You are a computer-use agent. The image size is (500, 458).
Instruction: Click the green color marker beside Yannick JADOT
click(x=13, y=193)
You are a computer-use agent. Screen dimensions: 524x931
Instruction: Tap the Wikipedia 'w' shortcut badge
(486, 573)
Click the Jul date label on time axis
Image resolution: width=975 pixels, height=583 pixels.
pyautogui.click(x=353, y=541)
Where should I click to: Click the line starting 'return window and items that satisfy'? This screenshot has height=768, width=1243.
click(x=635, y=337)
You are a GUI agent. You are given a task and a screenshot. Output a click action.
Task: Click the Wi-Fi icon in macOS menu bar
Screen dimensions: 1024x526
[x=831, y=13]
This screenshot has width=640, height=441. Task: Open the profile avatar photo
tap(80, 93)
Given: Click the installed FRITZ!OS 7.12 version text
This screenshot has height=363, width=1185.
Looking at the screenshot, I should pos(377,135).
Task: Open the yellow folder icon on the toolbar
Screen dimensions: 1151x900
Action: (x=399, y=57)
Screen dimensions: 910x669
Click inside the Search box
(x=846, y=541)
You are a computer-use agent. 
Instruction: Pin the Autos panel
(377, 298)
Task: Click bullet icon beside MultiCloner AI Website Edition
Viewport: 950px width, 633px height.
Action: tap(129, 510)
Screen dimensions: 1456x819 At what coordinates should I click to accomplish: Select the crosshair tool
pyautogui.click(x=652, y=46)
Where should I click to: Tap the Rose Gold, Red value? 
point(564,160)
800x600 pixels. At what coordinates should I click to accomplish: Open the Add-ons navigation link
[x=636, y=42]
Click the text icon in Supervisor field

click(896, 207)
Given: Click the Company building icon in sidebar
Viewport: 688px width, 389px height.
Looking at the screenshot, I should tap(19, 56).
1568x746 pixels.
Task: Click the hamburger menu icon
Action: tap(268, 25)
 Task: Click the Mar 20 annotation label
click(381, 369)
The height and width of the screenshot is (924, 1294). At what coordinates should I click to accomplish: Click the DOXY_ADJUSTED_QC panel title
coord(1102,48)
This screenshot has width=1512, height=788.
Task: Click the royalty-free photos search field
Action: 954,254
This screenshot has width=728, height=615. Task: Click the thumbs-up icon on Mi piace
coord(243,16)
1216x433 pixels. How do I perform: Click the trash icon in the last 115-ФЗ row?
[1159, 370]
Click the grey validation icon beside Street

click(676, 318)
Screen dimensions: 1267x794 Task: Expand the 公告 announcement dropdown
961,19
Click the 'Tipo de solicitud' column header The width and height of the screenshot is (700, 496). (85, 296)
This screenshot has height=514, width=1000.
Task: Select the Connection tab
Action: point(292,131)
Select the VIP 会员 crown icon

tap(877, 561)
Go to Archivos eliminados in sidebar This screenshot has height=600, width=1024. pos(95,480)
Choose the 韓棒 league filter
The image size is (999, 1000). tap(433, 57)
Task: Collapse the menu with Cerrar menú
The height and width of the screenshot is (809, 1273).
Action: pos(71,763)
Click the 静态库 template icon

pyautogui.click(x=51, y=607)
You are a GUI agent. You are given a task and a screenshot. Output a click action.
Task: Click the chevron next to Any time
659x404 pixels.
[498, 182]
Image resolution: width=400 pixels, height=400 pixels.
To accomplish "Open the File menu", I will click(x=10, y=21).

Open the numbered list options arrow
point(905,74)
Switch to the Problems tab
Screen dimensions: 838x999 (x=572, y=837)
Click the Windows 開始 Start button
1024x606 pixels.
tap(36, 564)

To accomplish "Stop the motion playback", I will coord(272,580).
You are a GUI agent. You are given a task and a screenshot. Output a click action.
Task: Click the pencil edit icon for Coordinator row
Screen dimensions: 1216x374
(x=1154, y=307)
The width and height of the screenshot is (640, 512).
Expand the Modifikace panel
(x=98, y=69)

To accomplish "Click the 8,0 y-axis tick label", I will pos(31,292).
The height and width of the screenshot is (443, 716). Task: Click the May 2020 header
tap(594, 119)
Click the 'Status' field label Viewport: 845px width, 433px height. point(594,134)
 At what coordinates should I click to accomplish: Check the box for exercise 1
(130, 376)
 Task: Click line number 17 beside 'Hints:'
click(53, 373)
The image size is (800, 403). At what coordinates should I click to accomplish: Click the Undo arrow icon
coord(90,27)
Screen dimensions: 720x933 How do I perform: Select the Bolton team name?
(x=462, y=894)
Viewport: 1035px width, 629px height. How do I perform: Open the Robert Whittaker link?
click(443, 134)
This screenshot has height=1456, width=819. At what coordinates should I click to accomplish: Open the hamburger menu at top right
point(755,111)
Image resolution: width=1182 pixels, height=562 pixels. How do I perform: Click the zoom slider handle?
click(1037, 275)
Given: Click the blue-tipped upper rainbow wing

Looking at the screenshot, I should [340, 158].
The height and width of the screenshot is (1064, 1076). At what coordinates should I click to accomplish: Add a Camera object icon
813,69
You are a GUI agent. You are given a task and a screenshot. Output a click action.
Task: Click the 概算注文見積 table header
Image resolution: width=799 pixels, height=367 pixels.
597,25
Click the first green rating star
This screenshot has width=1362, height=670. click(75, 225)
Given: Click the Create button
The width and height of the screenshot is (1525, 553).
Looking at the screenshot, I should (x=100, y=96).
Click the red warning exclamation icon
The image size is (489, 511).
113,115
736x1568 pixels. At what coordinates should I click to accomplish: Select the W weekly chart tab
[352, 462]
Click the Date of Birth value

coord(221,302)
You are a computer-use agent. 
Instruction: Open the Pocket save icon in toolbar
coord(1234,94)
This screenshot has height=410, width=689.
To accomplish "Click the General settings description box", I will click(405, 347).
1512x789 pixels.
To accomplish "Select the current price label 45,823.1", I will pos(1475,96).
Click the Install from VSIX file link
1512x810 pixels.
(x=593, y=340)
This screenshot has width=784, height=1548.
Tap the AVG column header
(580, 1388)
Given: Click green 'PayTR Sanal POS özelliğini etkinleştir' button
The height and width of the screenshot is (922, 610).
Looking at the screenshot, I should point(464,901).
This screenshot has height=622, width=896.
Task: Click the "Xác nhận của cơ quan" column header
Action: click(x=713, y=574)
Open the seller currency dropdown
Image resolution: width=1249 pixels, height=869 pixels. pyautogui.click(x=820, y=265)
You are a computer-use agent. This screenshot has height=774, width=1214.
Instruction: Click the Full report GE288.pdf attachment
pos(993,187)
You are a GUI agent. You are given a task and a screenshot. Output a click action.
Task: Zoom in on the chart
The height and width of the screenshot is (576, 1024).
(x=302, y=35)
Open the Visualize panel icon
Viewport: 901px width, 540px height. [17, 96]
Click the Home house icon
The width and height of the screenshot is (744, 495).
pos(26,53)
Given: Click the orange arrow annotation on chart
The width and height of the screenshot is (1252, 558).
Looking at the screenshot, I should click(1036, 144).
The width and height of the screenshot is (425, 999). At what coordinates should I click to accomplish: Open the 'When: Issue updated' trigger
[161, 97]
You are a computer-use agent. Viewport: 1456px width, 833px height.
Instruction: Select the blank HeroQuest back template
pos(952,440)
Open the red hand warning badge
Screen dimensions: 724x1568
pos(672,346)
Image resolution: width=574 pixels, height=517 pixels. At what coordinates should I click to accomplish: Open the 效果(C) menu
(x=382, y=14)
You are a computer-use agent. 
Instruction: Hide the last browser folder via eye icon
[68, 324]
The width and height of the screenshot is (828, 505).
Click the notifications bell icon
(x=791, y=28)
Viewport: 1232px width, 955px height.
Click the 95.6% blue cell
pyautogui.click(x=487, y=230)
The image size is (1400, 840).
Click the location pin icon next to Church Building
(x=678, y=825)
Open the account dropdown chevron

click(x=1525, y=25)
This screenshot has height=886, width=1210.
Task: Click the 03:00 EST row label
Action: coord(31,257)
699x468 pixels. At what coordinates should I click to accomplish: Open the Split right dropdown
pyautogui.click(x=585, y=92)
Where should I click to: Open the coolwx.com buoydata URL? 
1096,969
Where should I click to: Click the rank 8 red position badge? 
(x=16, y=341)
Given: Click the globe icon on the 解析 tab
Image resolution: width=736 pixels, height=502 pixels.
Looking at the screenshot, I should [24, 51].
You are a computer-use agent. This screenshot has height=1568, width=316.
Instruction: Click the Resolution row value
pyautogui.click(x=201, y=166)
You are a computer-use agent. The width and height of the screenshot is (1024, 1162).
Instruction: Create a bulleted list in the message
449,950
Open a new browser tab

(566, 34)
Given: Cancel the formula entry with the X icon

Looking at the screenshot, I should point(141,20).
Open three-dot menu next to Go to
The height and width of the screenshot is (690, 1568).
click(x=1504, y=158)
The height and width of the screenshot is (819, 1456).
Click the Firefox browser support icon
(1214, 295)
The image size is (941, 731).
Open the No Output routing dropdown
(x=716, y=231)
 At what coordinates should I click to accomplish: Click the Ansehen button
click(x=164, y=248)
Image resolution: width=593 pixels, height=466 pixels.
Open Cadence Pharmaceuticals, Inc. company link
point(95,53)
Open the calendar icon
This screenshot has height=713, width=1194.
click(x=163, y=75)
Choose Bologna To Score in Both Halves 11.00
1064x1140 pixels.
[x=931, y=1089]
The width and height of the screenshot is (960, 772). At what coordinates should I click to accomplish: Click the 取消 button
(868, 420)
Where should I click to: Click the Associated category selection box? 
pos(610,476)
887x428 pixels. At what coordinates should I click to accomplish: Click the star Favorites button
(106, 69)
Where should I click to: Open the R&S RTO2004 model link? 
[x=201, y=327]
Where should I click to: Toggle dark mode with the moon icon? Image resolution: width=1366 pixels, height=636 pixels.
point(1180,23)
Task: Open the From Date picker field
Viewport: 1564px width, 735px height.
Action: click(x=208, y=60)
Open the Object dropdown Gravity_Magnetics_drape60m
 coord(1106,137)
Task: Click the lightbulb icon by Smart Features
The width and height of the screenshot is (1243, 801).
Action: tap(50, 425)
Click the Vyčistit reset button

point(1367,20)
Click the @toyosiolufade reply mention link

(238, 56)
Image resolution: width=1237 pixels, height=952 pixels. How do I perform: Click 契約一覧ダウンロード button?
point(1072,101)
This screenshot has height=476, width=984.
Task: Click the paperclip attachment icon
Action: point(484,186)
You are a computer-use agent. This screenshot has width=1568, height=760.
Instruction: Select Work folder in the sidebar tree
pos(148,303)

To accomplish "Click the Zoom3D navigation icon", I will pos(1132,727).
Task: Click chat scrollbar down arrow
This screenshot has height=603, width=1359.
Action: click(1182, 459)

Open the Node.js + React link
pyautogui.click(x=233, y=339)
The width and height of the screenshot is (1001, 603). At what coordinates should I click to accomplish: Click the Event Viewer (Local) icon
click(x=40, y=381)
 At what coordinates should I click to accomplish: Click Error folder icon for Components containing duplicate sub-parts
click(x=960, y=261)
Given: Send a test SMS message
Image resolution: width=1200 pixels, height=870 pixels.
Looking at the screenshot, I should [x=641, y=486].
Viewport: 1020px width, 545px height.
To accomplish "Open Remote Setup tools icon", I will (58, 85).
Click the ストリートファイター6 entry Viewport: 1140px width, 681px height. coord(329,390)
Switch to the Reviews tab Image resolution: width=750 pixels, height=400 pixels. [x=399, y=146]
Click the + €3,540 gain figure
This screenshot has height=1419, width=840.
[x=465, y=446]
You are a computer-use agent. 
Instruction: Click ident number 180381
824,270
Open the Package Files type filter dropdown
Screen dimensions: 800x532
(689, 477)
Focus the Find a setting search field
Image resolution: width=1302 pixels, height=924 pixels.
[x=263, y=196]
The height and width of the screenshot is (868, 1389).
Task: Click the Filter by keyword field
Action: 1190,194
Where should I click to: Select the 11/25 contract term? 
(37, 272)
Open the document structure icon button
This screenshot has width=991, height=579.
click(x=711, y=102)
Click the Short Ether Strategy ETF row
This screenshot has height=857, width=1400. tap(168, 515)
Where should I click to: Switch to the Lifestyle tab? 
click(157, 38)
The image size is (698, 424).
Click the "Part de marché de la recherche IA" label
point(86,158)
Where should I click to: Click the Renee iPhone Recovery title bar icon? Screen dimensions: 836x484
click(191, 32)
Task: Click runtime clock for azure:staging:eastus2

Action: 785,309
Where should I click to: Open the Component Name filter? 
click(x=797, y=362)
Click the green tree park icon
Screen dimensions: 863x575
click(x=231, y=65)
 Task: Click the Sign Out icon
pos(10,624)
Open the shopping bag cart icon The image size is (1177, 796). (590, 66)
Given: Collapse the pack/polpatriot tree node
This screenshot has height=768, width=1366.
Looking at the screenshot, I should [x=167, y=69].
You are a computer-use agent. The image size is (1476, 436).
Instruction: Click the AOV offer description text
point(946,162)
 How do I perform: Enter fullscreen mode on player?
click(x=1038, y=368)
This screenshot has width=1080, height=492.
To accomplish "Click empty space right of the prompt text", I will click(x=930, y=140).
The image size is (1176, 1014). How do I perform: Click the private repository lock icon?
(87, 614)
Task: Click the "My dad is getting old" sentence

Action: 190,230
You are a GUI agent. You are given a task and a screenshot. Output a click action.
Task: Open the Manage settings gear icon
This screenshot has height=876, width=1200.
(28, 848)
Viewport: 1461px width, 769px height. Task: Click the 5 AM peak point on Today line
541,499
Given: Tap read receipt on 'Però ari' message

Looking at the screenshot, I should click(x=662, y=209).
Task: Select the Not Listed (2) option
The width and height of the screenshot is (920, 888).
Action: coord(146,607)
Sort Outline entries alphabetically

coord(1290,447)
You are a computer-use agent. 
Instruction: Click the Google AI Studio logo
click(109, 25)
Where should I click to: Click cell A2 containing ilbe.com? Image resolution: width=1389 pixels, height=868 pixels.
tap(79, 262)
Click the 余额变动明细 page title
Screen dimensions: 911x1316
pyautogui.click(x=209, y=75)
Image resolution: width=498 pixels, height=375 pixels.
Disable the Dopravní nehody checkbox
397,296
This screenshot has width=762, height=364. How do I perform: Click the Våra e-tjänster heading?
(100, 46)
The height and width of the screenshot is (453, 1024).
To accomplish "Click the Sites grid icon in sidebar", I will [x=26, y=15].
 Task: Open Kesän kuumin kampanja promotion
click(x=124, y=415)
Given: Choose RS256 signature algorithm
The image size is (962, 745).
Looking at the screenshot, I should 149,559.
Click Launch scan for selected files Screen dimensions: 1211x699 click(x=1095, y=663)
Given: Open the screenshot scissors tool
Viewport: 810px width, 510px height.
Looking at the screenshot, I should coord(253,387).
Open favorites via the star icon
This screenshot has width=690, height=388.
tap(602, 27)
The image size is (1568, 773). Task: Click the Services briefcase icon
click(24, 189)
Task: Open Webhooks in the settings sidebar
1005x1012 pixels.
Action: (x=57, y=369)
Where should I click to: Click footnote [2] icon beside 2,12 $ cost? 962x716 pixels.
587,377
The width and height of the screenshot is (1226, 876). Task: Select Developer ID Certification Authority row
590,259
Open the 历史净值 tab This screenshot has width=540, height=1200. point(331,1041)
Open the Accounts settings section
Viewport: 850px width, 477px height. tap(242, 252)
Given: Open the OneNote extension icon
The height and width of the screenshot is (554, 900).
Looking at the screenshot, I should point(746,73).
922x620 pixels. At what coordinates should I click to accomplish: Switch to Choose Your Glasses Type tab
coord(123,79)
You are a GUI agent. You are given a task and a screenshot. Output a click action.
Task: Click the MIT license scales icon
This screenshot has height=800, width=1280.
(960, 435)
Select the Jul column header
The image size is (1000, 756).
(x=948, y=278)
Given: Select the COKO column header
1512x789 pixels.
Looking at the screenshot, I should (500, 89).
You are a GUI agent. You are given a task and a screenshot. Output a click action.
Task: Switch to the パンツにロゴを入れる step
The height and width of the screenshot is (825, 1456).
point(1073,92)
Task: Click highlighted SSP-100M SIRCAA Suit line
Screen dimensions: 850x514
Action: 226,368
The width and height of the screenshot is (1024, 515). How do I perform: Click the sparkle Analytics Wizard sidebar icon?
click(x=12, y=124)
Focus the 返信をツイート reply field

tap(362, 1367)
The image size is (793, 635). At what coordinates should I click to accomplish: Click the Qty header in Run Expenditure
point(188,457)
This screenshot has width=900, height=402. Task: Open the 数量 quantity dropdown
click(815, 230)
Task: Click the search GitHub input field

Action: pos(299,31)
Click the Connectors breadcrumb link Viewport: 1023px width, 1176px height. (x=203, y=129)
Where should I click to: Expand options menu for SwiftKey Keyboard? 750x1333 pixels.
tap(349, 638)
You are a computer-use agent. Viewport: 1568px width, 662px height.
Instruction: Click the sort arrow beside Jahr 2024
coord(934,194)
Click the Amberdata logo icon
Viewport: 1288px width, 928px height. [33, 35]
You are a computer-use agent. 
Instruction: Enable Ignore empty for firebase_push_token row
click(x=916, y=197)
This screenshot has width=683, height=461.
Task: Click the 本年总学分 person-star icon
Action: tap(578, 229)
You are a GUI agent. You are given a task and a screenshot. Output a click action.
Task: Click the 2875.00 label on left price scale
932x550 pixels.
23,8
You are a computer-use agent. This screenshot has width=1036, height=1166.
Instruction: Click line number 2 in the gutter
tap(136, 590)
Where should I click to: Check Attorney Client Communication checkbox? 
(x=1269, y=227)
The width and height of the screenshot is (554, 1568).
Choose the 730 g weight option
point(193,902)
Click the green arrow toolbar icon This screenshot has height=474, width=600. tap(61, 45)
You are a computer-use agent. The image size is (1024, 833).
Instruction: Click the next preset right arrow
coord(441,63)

-- The problem --
Where the string "Collapse" appears in a line of the entries, count that line, and state the total alone.

-- Exercise result --
2